The scene likely includes being dropped off by at least one parent who sticks around long enough to help you set up your room, unpack, hug you tightly and tell you you're loved, maybe they shed a tear or two before traveling back to your childhood home. The same home you probably returned to for Thanksgiving, Winter, Spring, and Summer break.
Now imagine how you'd feel if you didn't have that, or where you'd go when the dorms close during the many breaks that take place during an academic year. These kids, even the ones who show hope and promise are alone, with no lifeline, and it's heartbreaking.
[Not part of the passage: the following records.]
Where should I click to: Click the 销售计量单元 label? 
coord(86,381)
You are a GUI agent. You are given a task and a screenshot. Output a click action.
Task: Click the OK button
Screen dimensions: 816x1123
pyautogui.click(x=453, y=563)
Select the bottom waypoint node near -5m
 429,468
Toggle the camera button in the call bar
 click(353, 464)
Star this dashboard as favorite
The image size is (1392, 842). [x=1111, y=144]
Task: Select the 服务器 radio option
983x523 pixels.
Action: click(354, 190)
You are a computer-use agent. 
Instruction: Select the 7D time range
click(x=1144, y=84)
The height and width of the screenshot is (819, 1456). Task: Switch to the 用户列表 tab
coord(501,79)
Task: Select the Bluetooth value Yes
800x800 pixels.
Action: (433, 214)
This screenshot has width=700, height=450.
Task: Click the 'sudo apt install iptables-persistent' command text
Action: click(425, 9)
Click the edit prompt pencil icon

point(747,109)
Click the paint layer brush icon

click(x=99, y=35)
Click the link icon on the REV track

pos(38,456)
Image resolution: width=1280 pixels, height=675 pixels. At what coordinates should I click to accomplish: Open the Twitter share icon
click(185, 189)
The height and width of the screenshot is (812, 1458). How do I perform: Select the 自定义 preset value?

Now, a psychotherapist in private practice, I work mostly through an attachment and neuroscientific lens. As human beings, we're wired for connection - our survival depends on it as does our sense of self and emotional health. The relational trauma of going through life alone and unwanted is emotionally damaging, but it's not without hope.
We're resilient creatures and with the right resources, therapeutic help, and awareness, these kids do stand a chance; but first, as a society, we have to give a damn. In this moment, it's my issue. My hope is that it will become your issue as well and that eventually kids who age out of the foster care system and are propelled in to adulthood have a soft place to land.